Monsters Do Have Their Place

monkeydoodleI spent the weekend at the Ottawa International Animation Festival, an event I attend each year. For the past few years, the festival has programmed a selection of incredibly wretched and deviant cartoons at the bar prior to their big animation dance party/orgy for all the normally reclusive animators to enjoy. This year it was Cultoons as presented by Steve Stanchfield. Mostly little-seen industrial and commercial films, there were a number of shorts that disturbed me more than most horror movies.

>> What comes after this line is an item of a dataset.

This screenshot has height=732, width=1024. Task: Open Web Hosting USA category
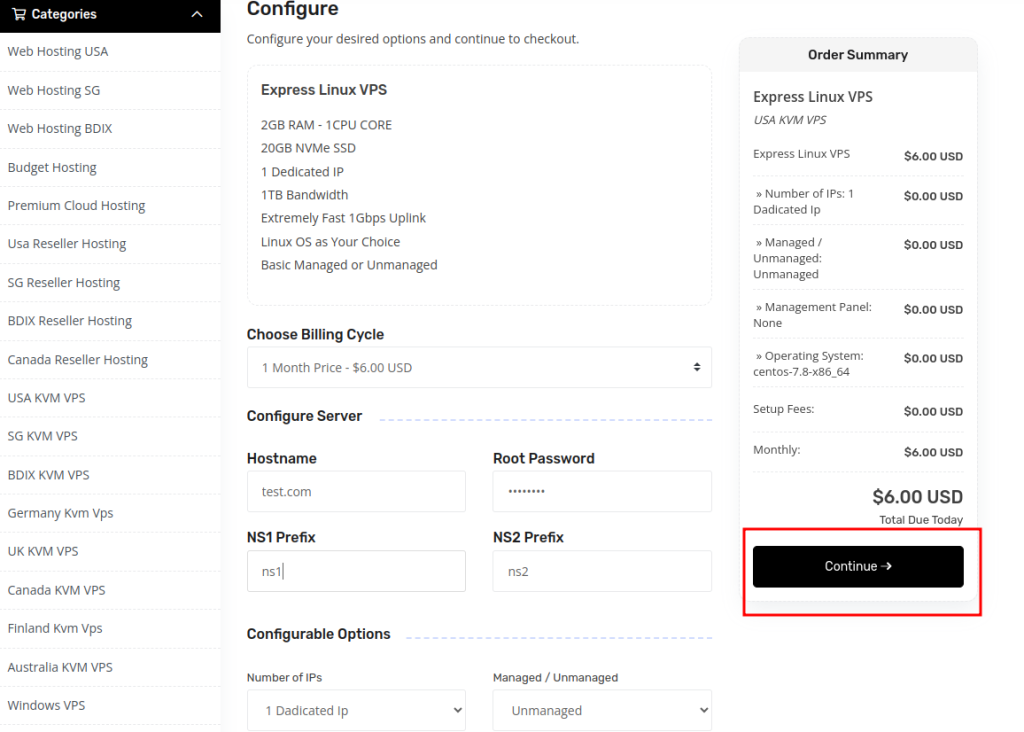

Monkey Doodle, a 1931 classic concerning a chimpanzee, a dog with pants that keep falling off for no reason, a ridiculously realistic tiger and bare breasts was the second most bizarre thing I have ever seen.

The first was Experimental Animation, in which a mangy stop-motion monkey sings about selling peanuts. Everytime he left the screen and popped back on, in nightmare inducing close-ups, the entire audience would scream in soul scarring terror. Imagine an amalgamation of every shadowy stuffed animal you have owned coming back from the landfill to haunt you and you still can’t come close to visualizing how horrible this thing was.

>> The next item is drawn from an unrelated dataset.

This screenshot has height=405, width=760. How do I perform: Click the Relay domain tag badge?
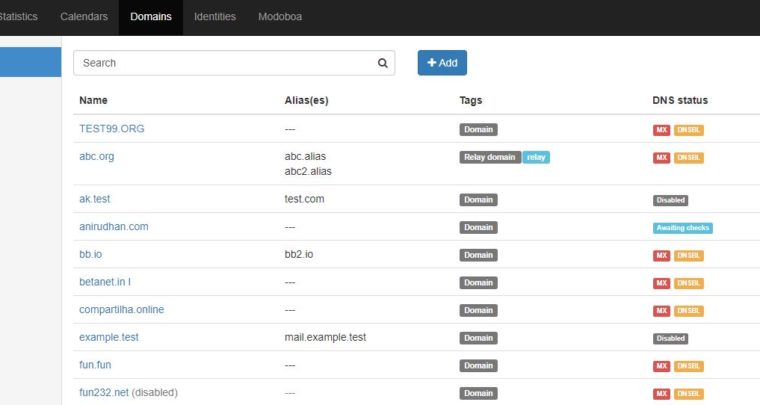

The most explicitly horror-centric short of the night was Monster Do Have Their Place, a theatrical public service announcement created by theatre chains to combat the imminent rise of cable television. It put forward the idea that movies, specifically horror movies as represented by drawings of various monsters, including Christopher Lee as Dracula, should be seen in the comfort of the theatres and not on your tiny set at home. How times have changed.